For the large(r) dataset:
```{r eval=EVAL}
i = read_stars(s2, proxy = TRUE, NA_value = 0) %>%
split()
sam = st_sample(i, 1000)
k = kmeans(na.omit(as.data.frame(sam)[, -c(1:2)]), nclus)
out = predict(i, k)
plot(out, col = sf.colors(nclus, categorical=TRUE), reset = FALSE)
plot(m, add = TRUE)
```
we see that class 1 and 3 identify with the unclouded area, 3 with land, the other classes seem to mainly catch aspects of the cloud signal.
## Supervised learners
### Random Forest land use classification
The following example is purely for educational purposes; the classified "land use" is just a rough approximation from what seems to be easily visible on the image: sea, land, and areas with both but partially covered by clouds.
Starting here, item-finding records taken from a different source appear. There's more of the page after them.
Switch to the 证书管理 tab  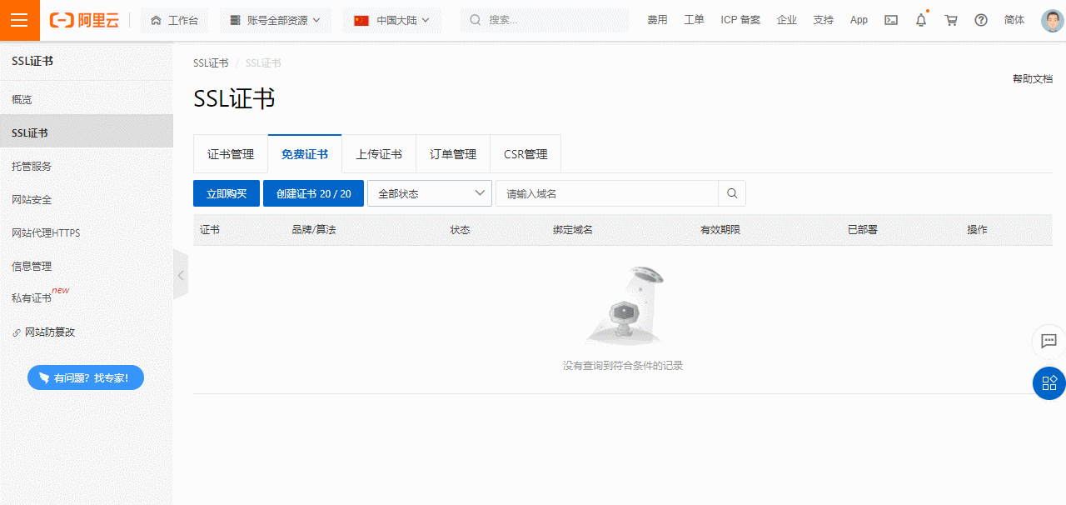click(231, 153)
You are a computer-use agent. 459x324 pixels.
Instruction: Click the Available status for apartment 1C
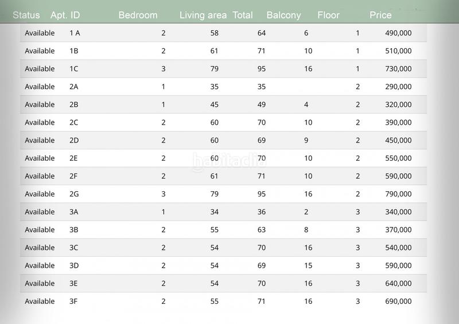(40, 69)
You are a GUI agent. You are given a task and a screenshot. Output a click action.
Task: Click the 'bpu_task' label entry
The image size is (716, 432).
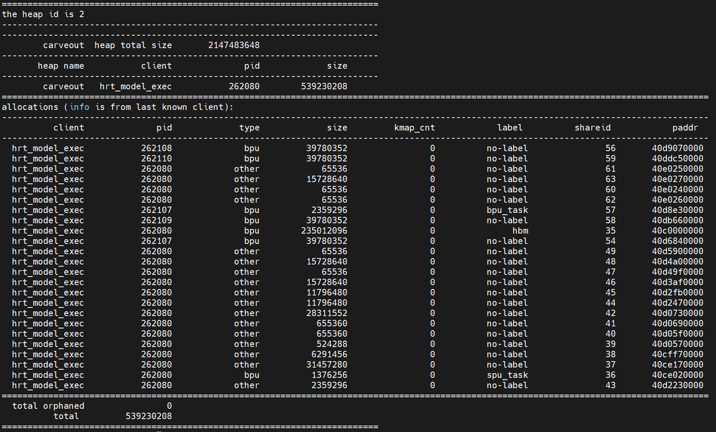(x=507, y=210)
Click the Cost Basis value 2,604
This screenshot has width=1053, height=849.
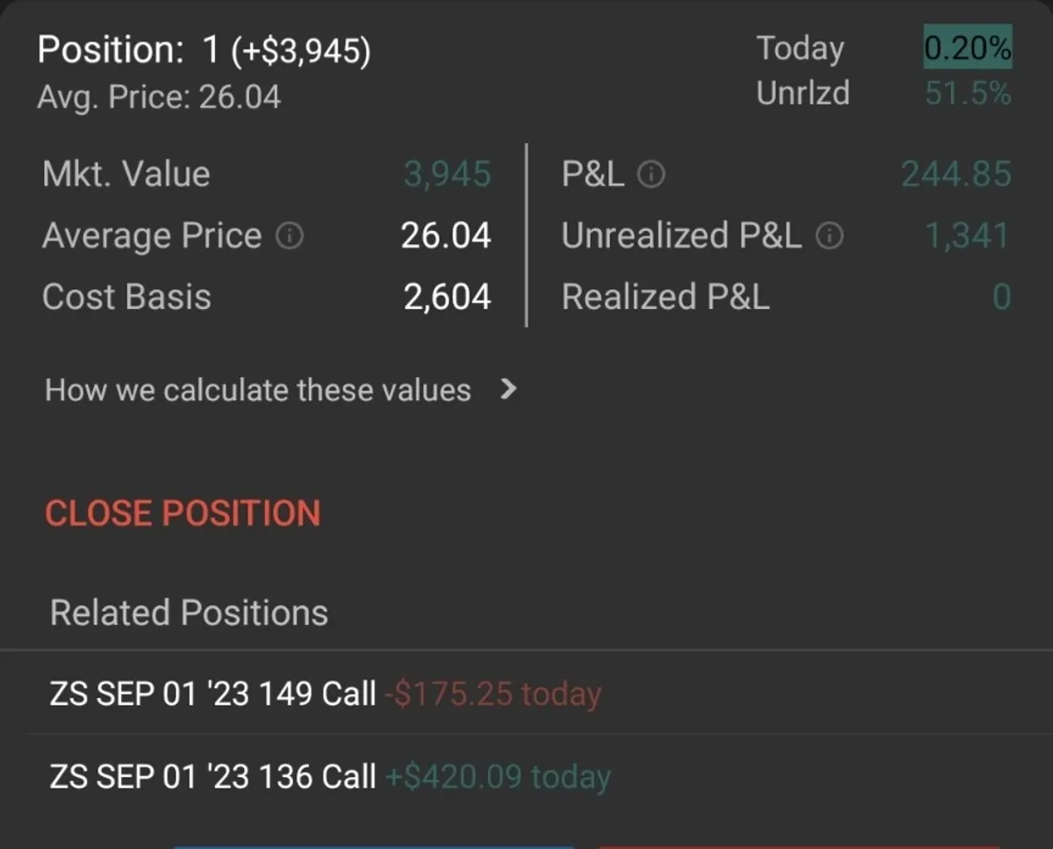pos(447,298)
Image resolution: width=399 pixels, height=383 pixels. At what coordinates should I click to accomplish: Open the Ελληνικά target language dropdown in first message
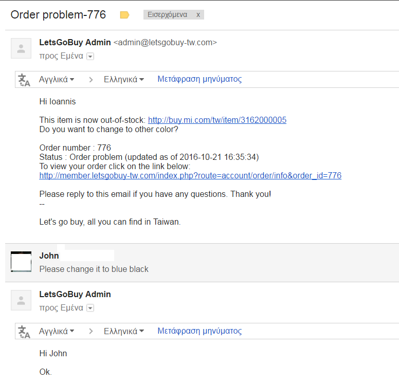click(123, 80)
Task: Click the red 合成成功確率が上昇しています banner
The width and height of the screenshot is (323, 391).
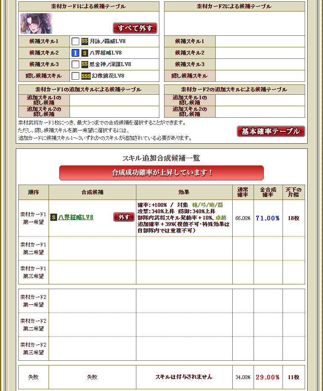Action: (162, 173)
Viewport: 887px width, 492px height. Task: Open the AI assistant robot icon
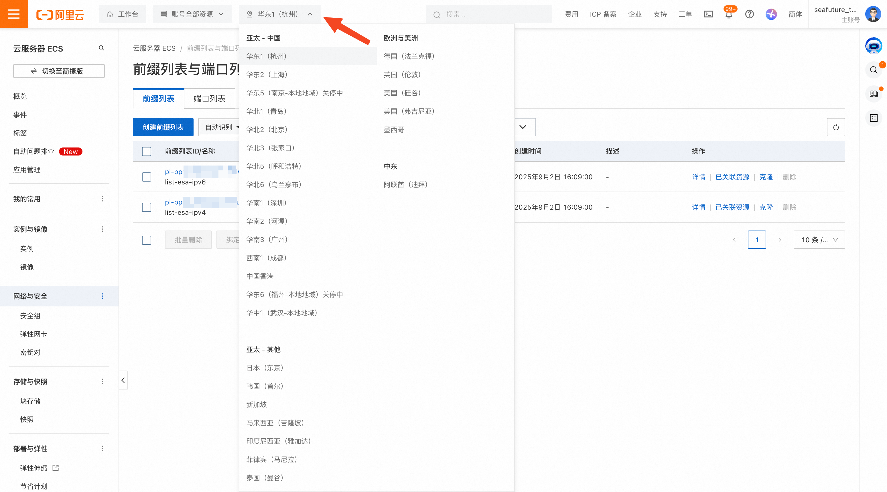(873, 45)
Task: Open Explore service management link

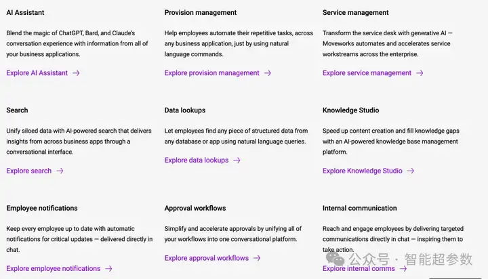Action: [x=367, y=72]
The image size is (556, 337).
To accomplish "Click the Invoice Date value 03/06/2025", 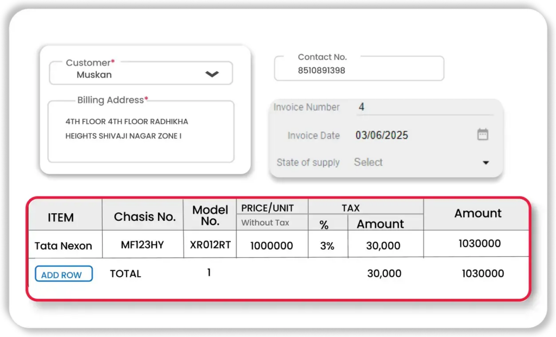I will pos(382,135).
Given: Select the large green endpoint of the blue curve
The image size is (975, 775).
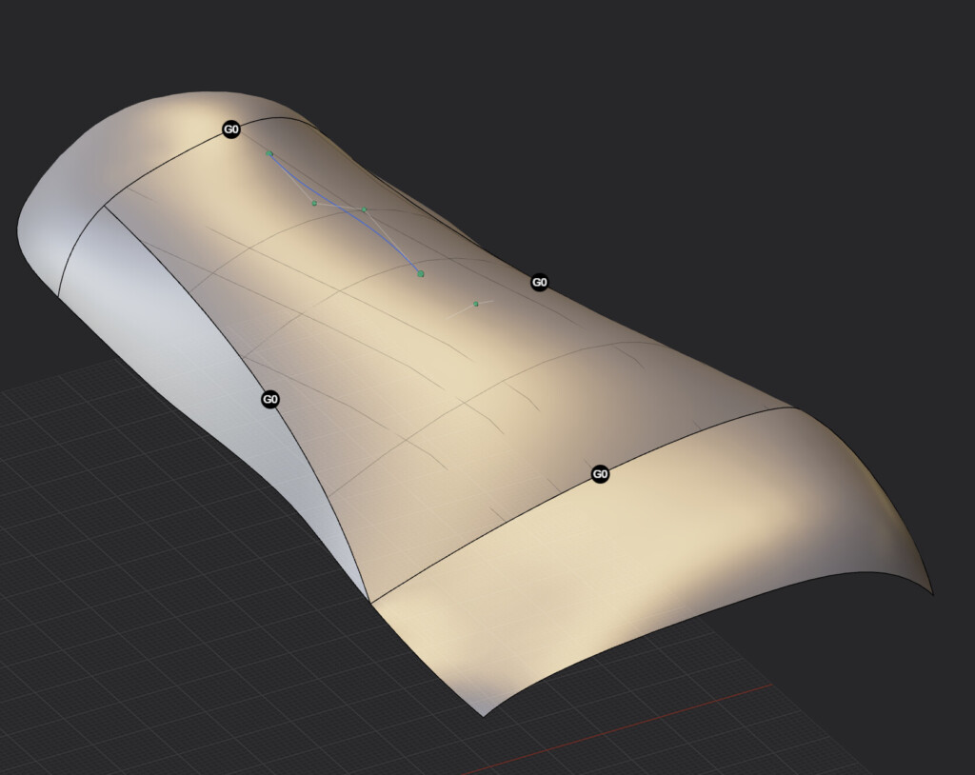Looking at the screenshot, I should click(421, 273).
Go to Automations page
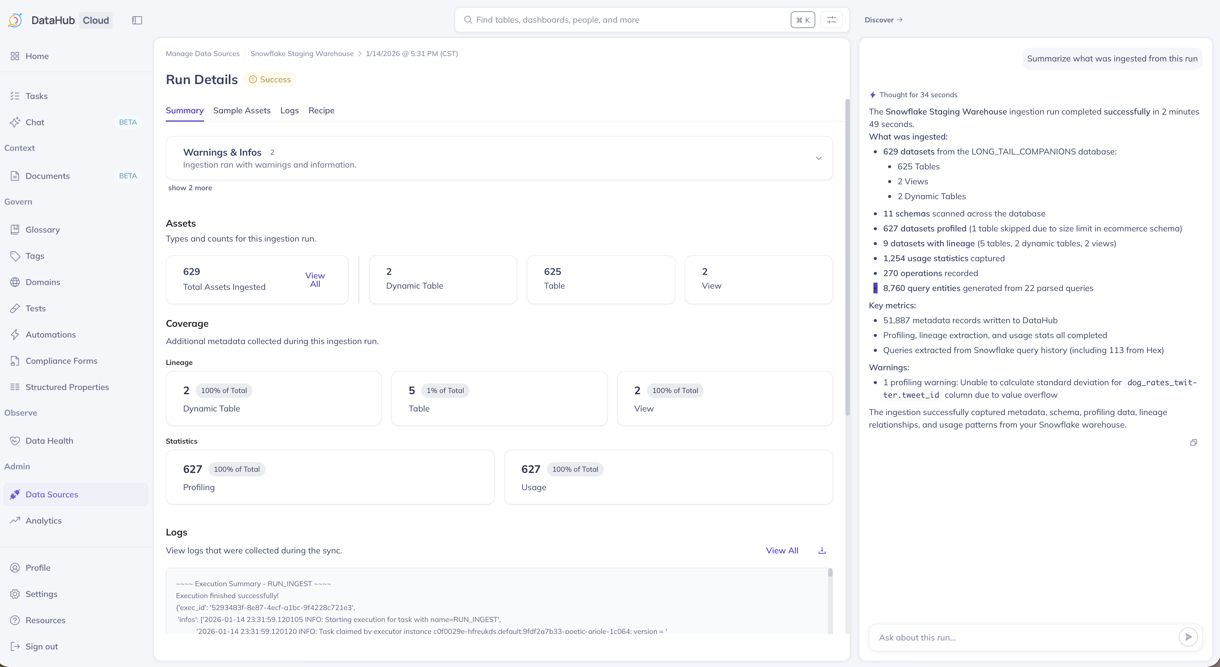Screen dimensions: 1220x667 point(50,335)
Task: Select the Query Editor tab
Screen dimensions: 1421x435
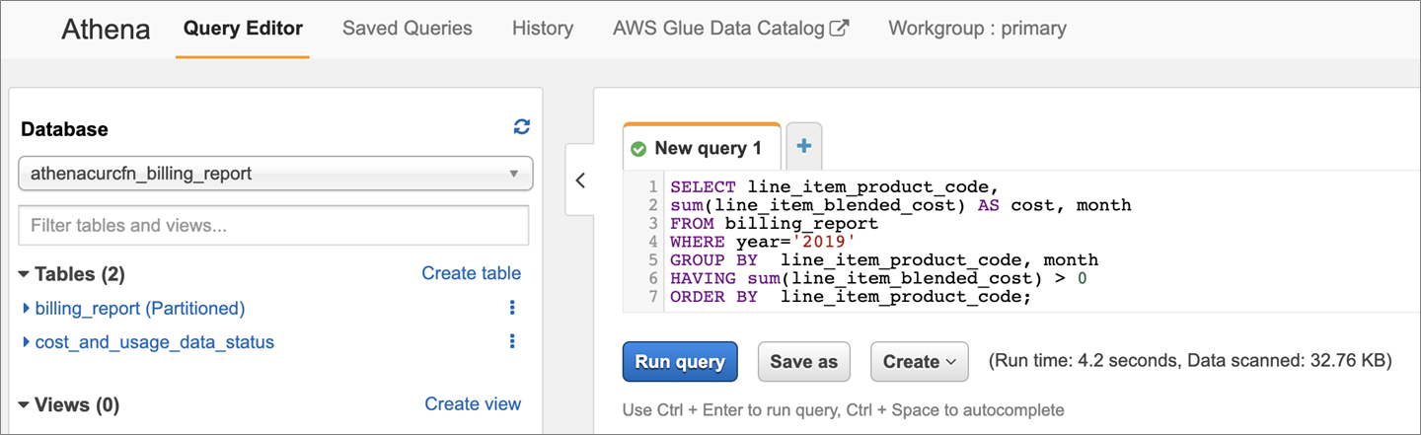Action: (243, 29)
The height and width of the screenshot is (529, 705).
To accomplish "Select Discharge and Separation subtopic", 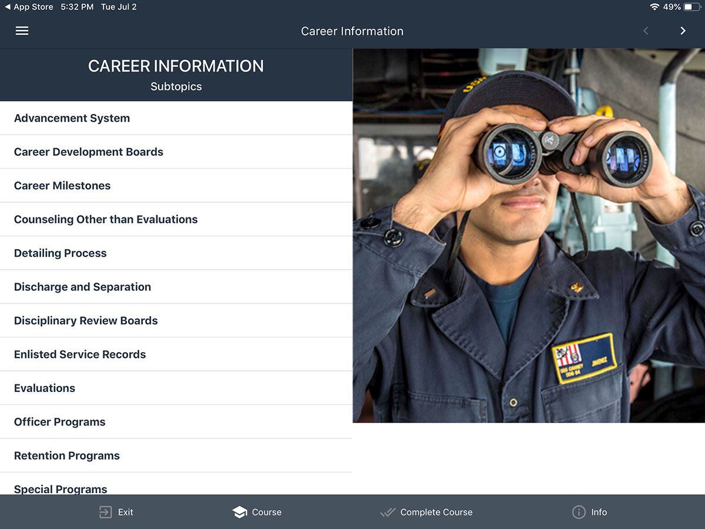I will click(x=82, y=287).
We opted therefore for four classes: sea, land, clouds over sea, clouds over land.
We have polygon areas where the land use was classified, residing in a GeoPackage file. (This file was created using QGIS, using the instructions found [here](https://www.qgistutorials.com/en/docs/digitizing_basics.html).)
```{r eval=EVAL}
# for all, multi-resolution, use:
bands = c("B04", "B03", "B02", "B08", "B01", "B05", "B06", "B07", "B8A", "B09", "B10", "B11", "B12")
# bands = c("B04", "B03", "B02", "B08")
s2 = paste0("/vsizip/", granule,
"/S2A_MSIL1C_20180220T105051_N0206_R051_T32ULE_20180221T134037.SAFE/GRANULE/L1C_T32ULE_A013919_20180220T105539/IMG_DATA/T32ULE_20180220T105051_", bands, ".jp2")
r = read_stars(s2, proxy = TRUE, NA_value = 0) %>%
setNames(bands)
cl = read_sf(system.file("gpkg/s2.gpkg", package = "stars")) %>%
st_transform(st_crs(r))
plot(r, reset = FALSE)
plot(cl, add = TRUE)
plot(m, add = TRUE, border = 'orange')
```
Next, we need points, sampled inside these polygons, for which we need to extract the satellite spectral data
```{r eval=EVAL}
pts = st_sample(cl, 1000, "regular") %>%
st_as_sf() %>%
st_intersection(cl)
train = st_extract(r, pts)
train$use = as.factor(pts$use) # no need for join, since the order did not change
train
```
```{r eval=EVAL}
library(randomForest)
train = as.data.frame(train)
train$x = NULL # remove geometry
rf = randomForest(use ~ ., train) # ~ . : use all other attributes
pr = predict(r, rf)
plot(pr, key.width = lcm(5), reset = FALSE, key.pos = 4)
# add country outline:
plot(m, add = TRUE)
```
This comes with the rather trivial finding that land and sea can be well predicted when there are no clouds, and the less trivial finding that they can be reasonably distinguished through patchy clouds of this kind. Note that predictions of this kind are pure pixel-based: for each prediction only the spectral bands for this pixel are considered, not for instance of any neighboring pixels.